Apesar do triunfo, o jogo não foi propriamente fácil para os jovens orientados por Mário Silva, que passaram por dificuldades nos instantes iniciais do jogo. Contudo, ao minuto 30 depois de um alívio aparentemente inofensivo, Afonso Sousa foi mais forte do que os oponentes, oferecendo o golo a Angel, que não perdoou. Na segunda parte, em vantagem, os azuis e brancos apareceram mais soltos e confiantes. Numa bela jogada de entendimento ofensivo, Fábio Silva respeitou o movimento de Baró, que fuzilou, assegurando o regresso ao título, depois de dois anos com o último lugar do pódio.

Fábio Silva foi o melhor marcador da fase final
Fonte: FC Porto

Depois de uma época de sonho estes jovens merecem todos os elogios porque além das vitórias, a qualidade de jogo foi sempre enorme. Uma palavra para o técnico Mário Silva que realizou um trabalho excecional. O técnico portista de 42 anos, que esta época assumiu o comando técnico dos Sub-19, já se encontra no clube desde a época de 2012/13 tendo começado como adjunto na equipa de Sub-17.

Já é sabido que quatro destes jogadores irão realizar a pré-epoca com a equipa principal dos azuis e brancos. Sérgio Conceição quer ver de perto o talento de Tomás Esteves, Fábio Vieira, Romário Baró e Fábio Silva.  Sendo de destacar que Tomás Esteves e Fábio Silva são ainda Sub-17 algo absolutamente incrível ainda mais quando por exemplo Fábio Silva foi o melhor marcador da fase final com 12 golos.
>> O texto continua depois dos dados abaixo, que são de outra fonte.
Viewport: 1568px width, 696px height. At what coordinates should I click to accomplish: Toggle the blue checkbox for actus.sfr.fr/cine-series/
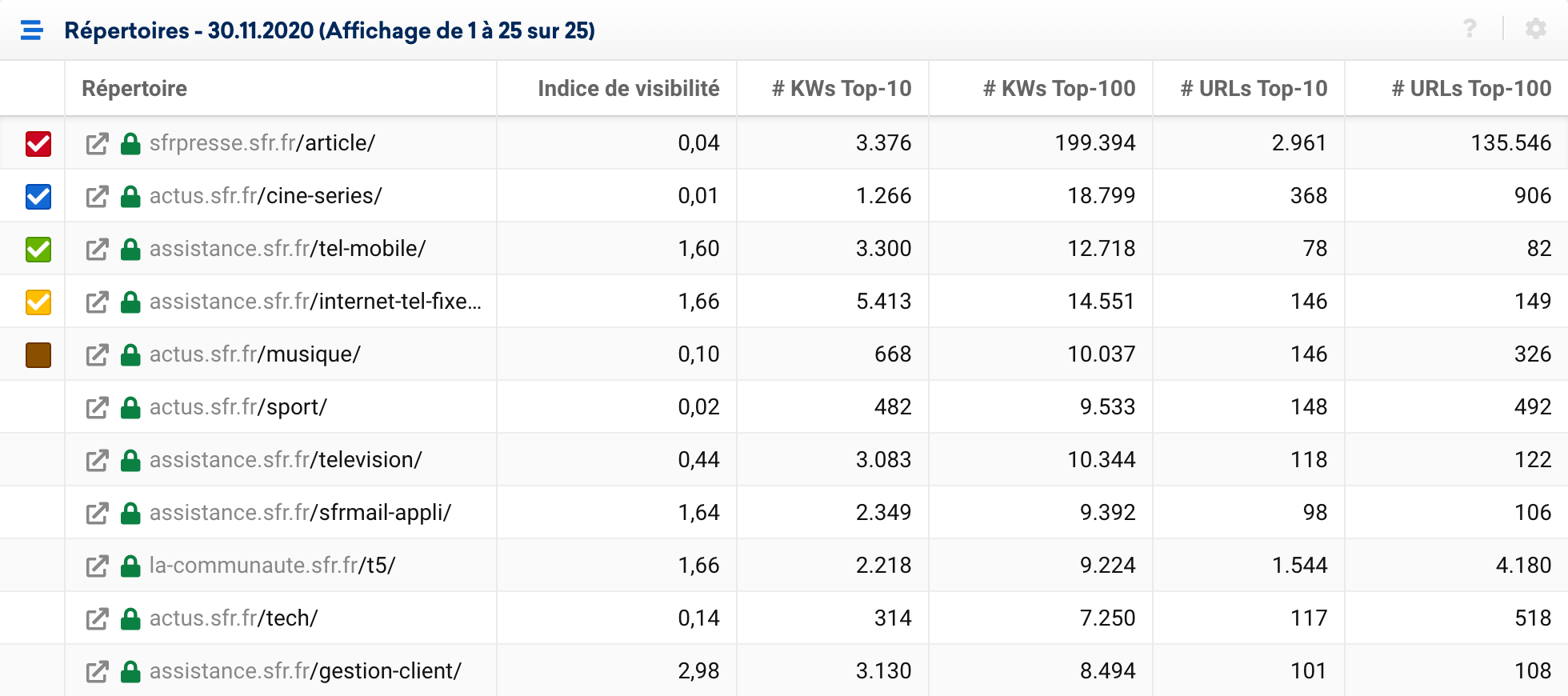pos(38,196)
Existe muita qualidade na formação do FC Porto e a prova disso são os títulos da UEFA Youth League e da Segunda Liga Portuguesa que mais nenhum clube Português possui. Com o clube a atravessar ainda alguns problemas financeiros uma aposta na formação é um dos rumos que o FC Porto tem de seguir. Além da qualidade desportiva as possíveis mais-valias financeiras como foi o caso de Ruben Neves, André Silva e Diogo Dalot podem ser extremamente importantes para a sustentabilidade económica do clube.